Christensen "the most important business thinker in the world today."
Why all the fuss over one book and its author?
It is just that the author in"Innovator's Dilemma" has finally explained
the dynamics of why these business blind-sides occur. Many academics and
business writers assume business stumbles are always due to bad management.
However, Bro. Christensen assumed managers are usually very smart, and has
piled up hard evidence showing why the smartest ones can so badly miss major
shifts. After all, it is not about stupid, slothful managers. Instead, the
book shows why well run, hard-working established companies still get
whacked by what he calls "disruptive technologies."
In his book Bro. Christensen describes the business physics of something
many CEOís suspected was there to start with. The result is both a salve
and a crystal ball.
"For managers who are struggling, it helps them understand why they're
making the decisions they make," Christensen says. On the crystal ball
side, understanding disruptive technologies can help managers see the
missiles coming in.
Clayton Christensen is a kind, gracious, and modest man, but is turning into
a major-league wonk, one of the biggest stars in business technology. His
professional research seems to flow from the kind of person he is. Bro.
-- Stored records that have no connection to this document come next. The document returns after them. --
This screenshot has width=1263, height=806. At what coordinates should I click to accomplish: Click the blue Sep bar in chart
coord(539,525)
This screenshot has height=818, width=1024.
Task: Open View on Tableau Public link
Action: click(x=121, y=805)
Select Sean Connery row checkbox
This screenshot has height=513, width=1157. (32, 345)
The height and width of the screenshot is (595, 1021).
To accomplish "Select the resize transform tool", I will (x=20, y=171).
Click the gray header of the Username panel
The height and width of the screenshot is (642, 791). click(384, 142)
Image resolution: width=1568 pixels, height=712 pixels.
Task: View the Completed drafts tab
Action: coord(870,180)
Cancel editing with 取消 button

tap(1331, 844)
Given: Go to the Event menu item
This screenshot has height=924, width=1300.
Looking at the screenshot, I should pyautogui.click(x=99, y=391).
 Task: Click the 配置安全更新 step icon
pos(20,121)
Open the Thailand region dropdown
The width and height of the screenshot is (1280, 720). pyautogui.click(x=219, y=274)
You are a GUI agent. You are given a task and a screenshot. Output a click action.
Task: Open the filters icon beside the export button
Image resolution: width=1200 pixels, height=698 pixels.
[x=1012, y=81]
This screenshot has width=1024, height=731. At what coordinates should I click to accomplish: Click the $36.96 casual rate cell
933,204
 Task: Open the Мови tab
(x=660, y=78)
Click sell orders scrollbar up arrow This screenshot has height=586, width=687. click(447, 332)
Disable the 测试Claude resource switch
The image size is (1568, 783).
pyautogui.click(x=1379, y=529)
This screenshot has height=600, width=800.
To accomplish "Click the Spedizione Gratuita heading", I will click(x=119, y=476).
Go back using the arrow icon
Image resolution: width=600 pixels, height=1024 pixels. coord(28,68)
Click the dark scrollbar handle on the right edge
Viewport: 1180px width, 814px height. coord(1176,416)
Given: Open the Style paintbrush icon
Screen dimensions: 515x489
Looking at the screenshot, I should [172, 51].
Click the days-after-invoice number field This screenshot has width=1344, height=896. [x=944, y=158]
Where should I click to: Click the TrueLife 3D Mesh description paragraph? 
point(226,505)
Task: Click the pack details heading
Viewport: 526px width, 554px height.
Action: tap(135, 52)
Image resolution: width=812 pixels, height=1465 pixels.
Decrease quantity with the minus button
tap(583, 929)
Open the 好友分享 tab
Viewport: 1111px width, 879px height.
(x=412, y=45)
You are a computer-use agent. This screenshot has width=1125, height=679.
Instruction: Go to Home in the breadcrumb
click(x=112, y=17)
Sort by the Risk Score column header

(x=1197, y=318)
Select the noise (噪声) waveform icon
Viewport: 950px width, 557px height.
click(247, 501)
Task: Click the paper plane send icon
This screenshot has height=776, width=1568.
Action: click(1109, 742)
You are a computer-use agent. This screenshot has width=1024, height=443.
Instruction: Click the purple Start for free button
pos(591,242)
Christensen is self-effacing and assumes the best in everyone; so, he
approached his research from the unusual position of graciousness.
Bro. Christensen is a 6-foot-8 devout Church member who grew up in Salt Lake
City and went to Brigham Young University, where he played basketball. He
has five kids ages 6 to 20. Now 47, he has served as a Boy Scout leader
since 1975. He once ran his own company, Ceramics Process Systems, served
as an assistant to two Transportation secretaries (Drew Lewis and Elizabeth
Dole) and is now a Harvard Business School professor.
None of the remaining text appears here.